Buongiorno Anna. Si, sono nato a Pavia il 25 gennaio 1955. Una famiglia povera la mia, avevamo meno di niente, ricordo che spesso andavo dalla nonna a chiedere 100 lire per comprare un po’ di mortadella e mangiavamo in tre fratelli. Papà lavorava come meccanico specializzato delle macchine da cucire Necchi e girava tutta l’Europa, sempre bellissimo ed elegantissimo. A casa c’ero io a fare da padre ai miei fratelli minori. Per quanto riguarda la virtù della pazienza io non ne ho avuta mai … e men che meno sono uno che sa accettare un rifiuto. Non ho mai avuto disciplina, però sono un amante delle regole e della verità. La verità sempre e comunque. Pensa che a 14 anni ho affrontato a muso duro persino mio padre, che rimaneva spesso lontano dalla famiglia per motivi di lavoro …. ero solo un ragazzino ma lavoravo già in fabbrica, in una ditta che produceva resistenze elettriche, ma avevo capito molto bene cosa stava succedendo tra i miei. Avevo ben chiaro il concetto di famiglia e non volevo perderla. Fatto sta che dopo quel confronto così acceso con mio padre, lui e la mamma sono rimasti insieme fino a quando lei è morta.
A quell’epoca il calcio era uno sport alla portata di tutti, si giocava per strada o negli oratori e necessitava solo di due cose: la passione di un ragazzino e un pallone. E non servivano whatsapp o i social per organizzare una partita con gli amici ….

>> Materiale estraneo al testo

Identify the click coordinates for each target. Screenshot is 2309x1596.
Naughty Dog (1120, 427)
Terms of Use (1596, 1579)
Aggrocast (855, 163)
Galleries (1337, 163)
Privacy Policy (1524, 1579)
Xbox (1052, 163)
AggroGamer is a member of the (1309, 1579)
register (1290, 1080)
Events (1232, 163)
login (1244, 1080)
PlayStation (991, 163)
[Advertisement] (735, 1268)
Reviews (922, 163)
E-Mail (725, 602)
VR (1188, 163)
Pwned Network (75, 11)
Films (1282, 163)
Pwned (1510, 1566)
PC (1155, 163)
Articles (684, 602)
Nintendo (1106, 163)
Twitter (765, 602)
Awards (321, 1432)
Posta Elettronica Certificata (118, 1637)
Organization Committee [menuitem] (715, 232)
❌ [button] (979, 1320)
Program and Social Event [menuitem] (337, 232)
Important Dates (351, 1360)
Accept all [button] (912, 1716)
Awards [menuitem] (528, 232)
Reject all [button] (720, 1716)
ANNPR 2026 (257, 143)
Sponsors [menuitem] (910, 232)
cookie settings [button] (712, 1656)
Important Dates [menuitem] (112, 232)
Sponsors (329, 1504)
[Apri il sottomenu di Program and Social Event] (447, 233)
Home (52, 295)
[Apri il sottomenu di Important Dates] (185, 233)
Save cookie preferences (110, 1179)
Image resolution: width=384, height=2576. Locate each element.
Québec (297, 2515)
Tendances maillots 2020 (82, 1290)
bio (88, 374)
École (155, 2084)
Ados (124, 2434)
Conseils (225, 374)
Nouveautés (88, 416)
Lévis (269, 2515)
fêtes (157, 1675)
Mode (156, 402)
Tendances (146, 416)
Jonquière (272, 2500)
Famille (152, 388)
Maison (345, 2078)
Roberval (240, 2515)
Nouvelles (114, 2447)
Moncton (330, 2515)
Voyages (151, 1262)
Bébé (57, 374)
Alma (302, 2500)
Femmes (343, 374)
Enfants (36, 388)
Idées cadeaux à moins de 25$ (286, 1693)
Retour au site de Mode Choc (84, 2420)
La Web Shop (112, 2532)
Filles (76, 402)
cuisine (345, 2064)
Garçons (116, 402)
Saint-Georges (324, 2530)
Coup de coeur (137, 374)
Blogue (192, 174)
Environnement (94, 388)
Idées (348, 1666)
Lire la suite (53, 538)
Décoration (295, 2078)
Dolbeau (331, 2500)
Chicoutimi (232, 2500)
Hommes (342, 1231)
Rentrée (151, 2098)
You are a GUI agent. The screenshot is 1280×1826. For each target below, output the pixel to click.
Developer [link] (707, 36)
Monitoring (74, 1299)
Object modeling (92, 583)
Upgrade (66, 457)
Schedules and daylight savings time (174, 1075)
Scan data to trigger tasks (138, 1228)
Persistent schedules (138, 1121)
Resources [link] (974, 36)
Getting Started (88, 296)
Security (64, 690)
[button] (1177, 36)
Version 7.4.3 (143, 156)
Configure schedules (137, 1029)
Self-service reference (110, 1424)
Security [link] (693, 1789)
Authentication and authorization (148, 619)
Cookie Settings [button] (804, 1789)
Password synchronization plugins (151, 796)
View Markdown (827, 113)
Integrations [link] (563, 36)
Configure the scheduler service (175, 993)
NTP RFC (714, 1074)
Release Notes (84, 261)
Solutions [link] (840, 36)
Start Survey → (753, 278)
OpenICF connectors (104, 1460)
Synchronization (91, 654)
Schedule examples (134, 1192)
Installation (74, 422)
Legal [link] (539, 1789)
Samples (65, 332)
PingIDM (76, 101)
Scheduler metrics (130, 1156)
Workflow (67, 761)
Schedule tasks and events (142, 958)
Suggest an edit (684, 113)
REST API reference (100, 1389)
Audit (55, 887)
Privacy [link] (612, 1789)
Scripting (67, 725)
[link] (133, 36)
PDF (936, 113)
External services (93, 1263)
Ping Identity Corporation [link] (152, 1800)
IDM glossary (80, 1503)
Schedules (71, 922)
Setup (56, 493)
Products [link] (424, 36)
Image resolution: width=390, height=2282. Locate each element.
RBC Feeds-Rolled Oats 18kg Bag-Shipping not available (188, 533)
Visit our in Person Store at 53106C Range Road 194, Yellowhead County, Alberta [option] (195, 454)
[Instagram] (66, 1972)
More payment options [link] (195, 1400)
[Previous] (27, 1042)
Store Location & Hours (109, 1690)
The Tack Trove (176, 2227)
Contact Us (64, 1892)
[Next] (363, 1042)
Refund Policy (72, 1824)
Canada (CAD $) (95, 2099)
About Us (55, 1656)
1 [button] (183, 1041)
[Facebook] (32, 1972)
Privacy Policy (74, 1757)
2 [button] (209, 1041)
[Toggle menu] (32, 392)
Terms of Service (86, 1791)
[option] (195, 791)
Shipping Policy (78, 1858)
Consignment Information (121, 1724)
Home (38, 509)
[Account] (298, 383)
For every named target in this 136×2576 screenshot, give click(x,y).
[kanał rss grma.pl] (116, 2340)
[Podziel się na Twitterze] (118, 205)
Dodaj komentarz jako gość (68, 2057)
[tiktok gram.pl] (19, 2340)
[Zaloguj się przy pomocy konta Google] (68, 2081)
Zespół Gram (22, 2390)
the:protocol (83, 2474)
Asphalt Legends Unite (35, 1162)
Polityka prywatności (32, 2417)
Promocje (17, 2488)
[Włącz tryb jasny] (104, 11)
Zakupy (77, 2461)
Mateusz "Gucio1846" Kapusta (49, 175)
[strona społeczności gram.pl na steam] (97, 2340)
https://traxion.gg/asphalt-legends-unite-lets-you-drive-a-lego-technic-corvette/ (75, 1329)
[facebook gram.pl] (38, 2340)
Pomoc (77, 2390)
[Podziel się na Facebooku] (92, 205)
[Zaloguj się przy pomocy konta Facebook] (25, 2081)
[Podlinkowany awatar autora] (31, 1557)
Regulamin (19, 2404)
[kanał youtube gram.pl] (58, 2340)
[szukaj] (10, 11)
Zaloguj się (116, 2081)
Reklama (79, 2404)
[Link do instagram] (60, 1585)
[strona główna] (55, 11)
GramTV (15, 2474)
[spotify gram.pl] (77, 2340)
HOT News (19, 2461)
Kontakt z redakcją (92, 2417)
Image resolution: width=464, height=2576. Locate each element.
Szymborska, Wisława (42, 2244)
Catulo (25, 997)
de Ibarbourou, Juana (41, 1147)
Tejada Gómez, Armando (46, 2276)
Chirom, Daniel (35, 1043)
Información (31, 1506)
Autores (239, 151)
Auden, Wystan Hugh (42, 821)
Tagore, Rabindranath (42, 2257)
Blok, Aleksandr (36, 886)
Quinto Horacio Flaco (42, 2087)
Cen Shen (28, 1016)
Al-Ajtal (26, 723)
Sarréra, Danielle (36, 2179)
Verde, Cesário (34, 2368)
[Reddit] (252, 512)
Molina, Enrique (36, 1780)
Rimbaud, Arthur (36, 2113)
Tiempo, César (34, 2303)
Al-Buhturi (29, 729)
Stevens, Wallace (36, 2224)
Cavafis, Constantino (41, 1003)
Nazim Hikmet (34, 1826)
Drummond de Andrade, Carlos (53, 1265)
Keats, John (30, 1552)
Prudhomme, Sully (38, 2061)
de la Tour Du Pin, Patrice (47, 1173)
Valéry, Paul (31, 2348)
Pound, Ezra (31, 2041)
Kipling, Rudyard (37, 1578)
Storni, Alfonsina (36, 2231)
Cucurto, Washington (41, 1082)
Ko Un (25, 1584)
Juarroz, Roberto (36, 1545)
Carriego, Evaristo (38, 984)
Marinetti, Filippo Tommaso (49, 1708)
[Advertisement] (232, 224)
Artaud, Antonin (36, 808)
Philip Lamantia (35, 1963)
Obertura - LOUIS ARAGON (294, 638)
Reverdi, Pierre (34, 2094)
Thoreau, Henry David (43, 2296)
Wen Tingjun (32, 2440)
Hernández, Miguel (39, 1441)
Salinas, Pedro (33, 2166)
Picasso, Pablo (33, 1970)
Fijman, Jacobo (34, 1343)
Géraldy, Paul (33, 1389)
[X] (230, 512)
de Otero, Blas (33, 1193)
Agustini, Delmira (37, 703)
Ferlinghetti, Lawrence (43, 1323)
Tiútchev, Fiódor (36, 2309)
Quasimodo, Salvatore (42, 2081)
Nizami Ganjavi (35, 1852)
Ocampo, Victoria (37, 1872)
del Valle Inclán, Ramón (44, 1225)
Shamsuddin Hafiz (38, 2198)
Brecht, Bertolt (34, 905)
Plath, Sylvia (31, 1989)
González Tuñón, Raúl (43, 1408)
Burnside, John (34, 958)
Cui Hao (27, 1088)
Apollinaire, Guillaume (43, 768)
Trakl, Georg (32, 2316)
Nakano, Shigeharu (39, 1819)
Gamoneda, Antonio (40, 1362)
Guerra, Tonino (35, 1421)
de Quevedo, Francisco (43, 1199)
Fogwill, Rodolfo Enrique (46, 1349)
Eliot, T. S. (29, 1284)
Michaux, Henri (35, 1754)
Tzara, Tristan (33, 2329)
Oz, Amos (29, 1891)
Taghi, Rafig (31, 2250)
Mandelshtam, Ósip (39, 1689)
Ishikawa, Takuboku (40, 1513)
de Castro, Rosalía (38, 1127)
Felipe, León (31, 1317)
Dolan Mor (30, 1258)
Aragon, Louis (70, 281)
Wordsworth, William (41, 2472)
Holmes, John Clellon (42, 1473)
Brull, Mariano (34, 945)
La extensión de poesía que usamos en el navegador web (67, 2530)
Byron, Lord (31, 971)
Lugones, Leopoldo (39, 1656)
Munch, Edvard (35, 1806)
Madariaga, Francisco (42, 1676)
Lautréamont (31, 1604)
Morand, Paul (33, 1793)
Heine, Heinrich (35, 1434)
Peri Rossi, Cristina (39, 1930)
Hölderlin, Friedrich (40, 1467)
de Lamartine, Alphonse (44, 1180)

La partita con gli amici era anche uno contro uno. Oppure quando si giocava in cinque, si mettevano i tre bravini da una parte e io e il più scarso dall’altra. Era un modo di socializzare e un modo per divertirsi. Sai, io non ho mai visto il calcio come una possibile professione. Avevo conseguito il diploma di terza media, il primo anno di ragioneria mi avevano bocciato. Non ero comunque molto portato per gli studi, che cosa potevo fare se non finire a lavorare in fabbrica? Ricordo ancora quella volta che l’insegnante mi diede cinque e mezzo nel tema di italiano, dove avevo parlato della figura di Gigi Riva. Mi affascinava la sua storia, ero rimasto molto colpito dalle tristi vicende dell’infanzia, dal suo essere nello stesso tempo un grande campione ma anche un uomo di profondi valori morali, che non aveva abbandonato la sua squadra del cuore nonostante strabilianti lusinghe (un miliardo e nove giocatori) del Presidente della Juventus che lo voleva a tutti i costi a Torino … Ho fatto lo stesso io con il Vicenza, con meno clamore. Ci sono cose che non hanno prezzo.
Da dove nasce il tuo carattere così forte, che ti ha sempre spinto a ergerti paladino contro ogni tipo di ingiustizia o sopruso, nell’eterna lotta del bene contro il male?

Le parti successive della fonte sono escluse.